DATA Start Marker
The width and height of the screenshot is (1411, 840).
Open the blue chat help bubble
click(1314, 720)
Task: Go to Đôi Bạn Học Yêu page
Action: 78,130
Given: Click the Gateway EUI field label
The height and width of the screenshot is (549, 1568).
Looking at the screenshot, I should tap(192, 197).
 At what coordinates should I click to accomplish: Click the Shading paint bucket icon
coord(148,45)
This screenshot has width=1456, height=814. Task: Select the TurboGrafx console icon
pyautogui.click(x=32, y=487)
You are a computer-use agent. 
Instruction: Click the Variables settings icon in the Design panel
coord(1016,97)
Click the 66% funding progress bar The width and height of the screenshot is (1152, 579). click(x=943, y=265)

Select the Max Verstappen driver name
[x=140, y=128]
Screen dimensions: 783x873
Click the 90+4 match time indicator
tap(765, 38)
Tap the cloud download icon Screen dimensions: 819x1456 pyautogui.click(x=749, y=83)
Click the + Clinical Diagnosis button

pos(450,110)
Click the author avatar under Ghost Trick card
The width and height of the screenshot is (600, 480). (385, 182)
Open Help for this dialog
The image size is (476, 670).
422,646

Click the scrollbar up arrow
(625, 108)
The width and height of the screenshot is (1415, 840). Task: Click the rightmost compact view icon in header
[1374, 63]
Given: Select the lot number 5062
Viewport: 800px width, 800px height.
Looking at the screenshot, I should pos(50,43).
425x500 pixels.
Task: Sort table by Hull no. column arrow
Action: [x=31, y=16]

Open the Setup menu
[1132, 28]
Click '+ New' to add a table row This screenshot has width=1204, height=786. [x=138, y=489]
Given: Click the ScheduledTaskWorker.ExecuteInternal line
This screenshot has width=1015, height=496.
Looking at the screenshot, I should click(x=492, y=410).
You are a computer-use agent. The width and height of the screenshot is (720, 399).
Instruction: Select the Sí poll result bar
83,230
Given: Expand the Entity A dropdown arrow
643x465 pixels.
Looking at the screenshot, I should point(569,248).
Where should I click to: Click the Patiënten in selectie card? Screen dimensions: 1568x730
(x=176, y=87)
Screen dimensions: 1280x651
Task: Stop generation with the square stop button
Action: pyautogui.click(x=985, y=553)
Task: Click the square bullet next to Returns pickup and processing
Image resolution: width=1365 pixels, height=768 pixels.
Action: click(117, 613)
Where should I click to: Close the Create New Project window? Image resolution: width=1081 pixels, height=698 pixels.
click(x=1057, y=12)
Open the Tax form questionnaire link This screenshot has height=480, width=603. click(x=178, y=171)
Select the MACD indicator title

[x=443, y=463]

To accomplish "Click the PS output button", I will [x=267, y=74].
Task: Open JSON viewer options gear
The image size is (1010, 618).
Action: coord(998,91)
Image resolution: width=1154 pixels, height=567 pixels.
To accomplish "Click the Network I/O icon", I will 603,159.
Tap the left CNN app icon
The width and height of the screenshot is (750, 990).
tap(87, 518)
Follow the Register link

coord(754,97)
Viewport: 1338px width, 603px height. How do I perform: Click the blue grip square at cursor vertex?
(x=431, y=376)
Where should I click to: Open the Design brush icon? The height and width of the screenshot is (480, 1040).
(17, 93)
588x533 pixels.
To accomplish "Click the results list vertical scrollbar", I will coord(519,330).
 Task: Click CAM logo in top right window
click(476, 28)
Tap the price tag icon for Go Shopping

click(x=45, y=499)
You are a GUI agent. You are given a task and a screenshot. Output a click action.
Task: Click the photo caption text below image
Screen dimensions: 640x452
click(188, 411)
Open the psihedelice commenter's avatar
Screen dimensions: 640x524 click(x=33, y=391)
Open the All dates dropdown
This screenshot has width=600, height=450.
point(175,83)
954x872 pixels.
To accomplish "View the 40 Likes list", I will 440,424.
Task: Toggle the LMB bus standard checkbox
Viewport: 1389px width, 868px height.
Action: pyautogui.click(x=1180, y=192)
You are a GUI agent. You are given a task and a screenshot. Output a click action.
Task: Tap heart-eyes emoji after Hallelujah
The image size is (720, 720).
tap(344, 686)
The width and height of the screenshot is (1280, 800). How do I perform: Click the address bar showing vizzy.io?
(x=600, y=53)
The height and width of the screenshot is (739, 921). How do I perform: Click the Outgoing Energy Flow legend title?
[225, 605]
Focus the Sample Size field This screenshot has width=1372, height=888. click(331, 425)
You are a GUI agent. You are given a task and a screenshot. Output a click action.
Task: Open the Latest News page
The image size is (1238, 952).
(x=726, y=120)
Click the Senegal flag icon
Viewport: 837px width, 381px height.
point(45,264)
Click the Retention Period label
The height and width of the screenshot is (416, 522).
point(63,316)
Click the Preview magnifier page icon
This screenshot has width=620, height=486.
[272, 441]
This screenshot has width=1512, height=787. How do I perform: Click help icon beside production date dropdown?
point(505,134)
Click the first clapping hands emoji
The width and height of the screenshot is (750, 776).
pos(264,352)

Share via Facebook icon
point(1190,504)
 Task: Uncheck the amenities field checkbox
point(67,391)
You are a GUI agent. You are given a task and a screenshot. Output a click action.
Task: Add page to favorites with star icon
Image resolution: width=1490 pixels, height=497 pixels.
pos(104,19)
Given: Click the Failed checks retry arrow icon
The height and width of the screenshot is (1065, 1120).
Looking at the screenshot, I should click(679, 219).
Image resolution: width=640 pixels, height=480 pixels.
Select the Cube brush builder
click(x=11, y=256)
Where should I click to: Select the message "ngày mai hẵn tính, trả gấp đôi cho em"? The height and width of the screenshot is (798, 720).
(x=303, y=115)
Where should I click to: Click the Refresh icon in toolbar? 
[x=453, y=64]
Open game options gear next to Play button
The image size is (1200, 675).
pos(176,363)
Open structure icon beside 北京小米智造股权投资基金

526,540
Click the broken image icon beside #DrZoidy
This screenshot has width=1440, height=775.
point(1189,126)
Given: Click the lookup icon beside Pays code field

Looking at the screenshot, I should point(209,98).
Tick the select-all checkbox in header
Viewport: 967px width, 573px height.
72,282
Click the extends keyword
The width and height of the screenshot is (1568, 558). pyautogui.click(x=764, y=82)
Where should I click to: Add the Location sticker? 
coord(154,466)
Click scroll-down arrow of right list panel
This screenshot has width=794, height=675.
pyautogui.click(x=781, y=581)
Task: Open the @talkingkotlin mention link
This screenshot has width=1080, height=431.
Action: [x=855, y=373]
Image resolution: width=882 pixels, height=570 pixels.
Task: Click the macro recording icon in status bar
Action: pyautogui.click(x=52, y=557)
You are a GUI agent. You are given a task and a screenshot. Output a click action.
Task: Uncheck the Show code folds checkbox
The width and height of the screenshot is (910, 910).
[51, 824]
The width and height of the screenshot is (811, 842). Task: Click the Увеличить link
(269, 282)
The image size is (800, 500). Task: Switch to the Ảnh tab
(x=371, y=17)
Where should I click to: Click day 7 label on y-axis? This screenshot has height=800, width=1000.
DATA End Marker
- **ACTIVITY**
Please return the records above exactly as they are written.

- **FINISHED EXERCISE**
The width and height of the screenshot is (1411, 840).
Open the blue chat help bubble
click(1314, 720)
Task: Go to Đôi Bạn Học Yêu page
Action: 78,130
Given: Click the Gateway EUI field label
The height and width of the screenshot is (549, 1568).
Looking at the screenshot, I should tap(192, 197).
 At what coordinates should I click to accomplish: Click the Shading paint bucket icon
coord(148,45)
This screenshot has width=1456, height=814. Task: Select the TurboGrafx console icon
pyautogui.click(x=32, y=487)
You are a computer-use agent. 
Instruction: Click the Variables settings icon in the Design panel
coord(1016,97)
Click the 66% funding progress bar The width and height of the screenshot is (1152, 579). click(x=943, y=265)

Select the Max Verstappen driver name
[x=140, y=128]
Screen dimensions: 783x873
Click the 90+4 match time indicator
tap(765, 38)
Tap the cloud download icon Screen dimensions: 819x1456 pyautogui.click(x=749, y=83)
Click the + Clinical Diagnosis button

pos(450,110)
Click the author avatar under Ghost Trick card
The width and height of the screenshot is (600, 480). (385, 182)
Open Help for this dialog
The image size is (476, 670).
422,646

Click the scrollbar up arrow
(625, 108)
The width and height of the screenshot is (1415, 840). Task: Click the rightmost compact view icon in header
[1374, 63]
Given: Select the lot number 5062
Viewport: 800px width, 800px height.
Looking at the screenshot, I should pos(50,43).
425x500 pixels.
Task: Sort table by Hull no. column arrow
Action: [x=31, y=16]

Open the Setup menu
[1132, 28]
Click '+ New' to add a table row This screenshot has width=1204, height=786. [x=138, y=489]
Given: Click the ScheduledTaskWorker.ExecuteInternal line
This screenshot has width=1015, height=496.
Looking at the screenshot, I should click(x=492, y=410).
You are a computer-use agent. The width and height of the screenshot is (720, 399).
Instruction: Select the Sí poll result bar
83,230
Given: Expand the Entity A dropdown arrow
643x465 pixels.
Looking at the screenshot, I should point(569,248).
Where should I click to: Click the Patiënten in selectie card? Screen dimensions: 1568x730
(x=176, y=87)
Screen dimensions: 1280x651
Task: Stop generation with the square stop button
Action: pyautogui.click(x=985, y=553)
Task: Click the square bullet next to Returns pickup and processing
Image resolution: width=1365 pixels, height=768 pixels.
Action: click(117, 613)
Where should I click to: Close the Create New Project window? Image resolution: width=1081 pixels, height=698 pixels.
click(x=1057, y=12)
Open the Tax form questionnaire link This screenshot has height=480, width=603. click(x=178, y=171)
Select the MACD indicator title

[x=443, y=463]

To accomplish "Click the PS output button", I will [x=267, y=74].
Task: Open JSON viewer options gear
The image size is (1010, 618).
Action: coord(998,91)
Image resolution: width=1154 pixels, height=567 pixels.
To accomplish "Click the Network I/O icon", I will 603,159.
Tap the left CNN app icon
The width and height of the screenshot is (750, 990).
tap(87, 518)
Follow the Register link

coord(754,97)
Viewport: 1338px width, 603px height. How do I perform: Click the blue grip square at cursor vertex?
(x=431, y=376)
Where should I click to: Open the Design brush icon? The height and width of the screenshot is (480, 1040).
(17, 93)
588x533 pixels.
To accomplish "Click the results list vertical scrollbar", I will coord(519,330).
 Task: Click CAM logo in top right window
click(476, 28)
Tap the price tag icon for Go Shopping

click(x=45, y=499)
You are a GUI agent. You are given a task and a screenshot. Output a click action.
Task: Click the photo caption text below image
Screen dimensions: 640x452
click(188, 411)
Open the psihedelice commenter's avatar
Screen dimensions: 640x524 click(x=33, y=391)
Open the All dates dropdown
This screenshot has width=600, height=450.
point(175,83)
954x872 pixels.
To accomplish "View the 40 Likes list", I will 440,424.
Task: Toggle the LMB bus standard checkbox
Viewport: 1389px width, 868px height.
Action: pyautogui.click(x=1180, y=192)
You are a GUI agent. You are given a task and a screenshot. Output a click action.
Task: Tap heart-eyes emoji after Hallelujah
The image size is (720, 720).
tap(344, 686)
The width and height of the screenshot is (1280, 800). How do I perform: Click the address bar showing vizzy.io?
(x=600, y=53)
The height and width of the screenshot is (739, 921). How do I perform: Click the Outgoing Energy Flow legend title?
[225, 605]
Focus the Sample Size field This screenshot has width=1372, height=888. click(331, 425)
You are a GUI agent. You are given a task and a screenshot. Output a click action.
Task: Open the Latest News page
The image size is (1238, 952).
(x=726, y=120)
Click the Senegal flag icon
Viewport: 837px width, 381px height.
point(45,264)
Click the Retention Period label
The height and width of the screenshot is (416, 522).
point(63,316)
Click the Preview magnifier page icon
This screenshot has width=620, height=486.
[272, 441]
This screenshot has width=1512, height=787. How do I perform: Click help icon beside production date dropdown?
point(505,134)
Click the first clapping hands emoji
The width and height of the screenshot is (750, 776).
pos(264,352)

Share via Facebook icon
point(1190,504)
 Task: Uncheck the amenities field checkbox
point(67,391)
You are a GUI agent. You are given a task and a screenshot. Output a click action.
Task: Add page to favorites with star icon
Image resolution: width=1490 pixels, height=497 pixels.
pos(104,19)
Given: Click the Failed checks retry arrow icon
The height and width of the screenshot is (1065, 1120).
Looking at the screenshot, I should click(679, 219).
Image resolution: width=640 pixels, height=480 pixels.
Select the Cube brush builder
click(x=11, y=256)
Where should I click to: Select the message "ngày mai hẵn tính, trả gấp đôi cho em"? The height and width of the screenshot is (798, 720).
(x=303, y=115)
Where should I click to: Click the Refresh icon in toolbar? 
[x=453, y=64]
Open game options gear next to Play button
The image size is (1200, 675).
pos(176,363)
Open structure icon beside 北京小米智造股权投资基金

526,540
Click the broken image icon beside #DrZoidy
This screenshot has width=1440, height=775.
point(1189,126)
Given: Click the lookup icon beside Pays code field

Looking at the screenshot, I should point(209,98).
Tick the select-all checkbox in header
Viewport: 967px width, 573px height.
72,282
Click the extends keyword
The width and height of the screenshot is (1568, 558). pyautogui.click(x=764, y=82)
Where should I click to: Add the Location sticker? 
coord(154,466)
Click scroll-down arrow of right list panel
This screenshot has width=794, height=675.
pyautogui.click(x=781, y=581)
Task: Open the @talkingkotlin mention link
This screenshot has width=1080, height=431.
Action: [x=855, y=373]
Image resolution: width=882 pixels, height=570 pixels.
Task: Click the macro recording icon in status bar
Action: pyautogui.click(x=52, y=557)
You are a GUI agent. You are given a task and a screenshot. Output a click action.
Task: Uncheck the Show code folds checkbox
The width and height of the screenshot is (910, 910).
[51, 824]
The width and height of the screenshot is (811, 842). Task: Click the Увеличить link
(269, 282)
The image size is (800, 500). Task: Switch to the Ảnh tab
(x=371, y=17)
Where should I click to: Click day 7 label on y-axis? This screenshot has height=800, width=1000.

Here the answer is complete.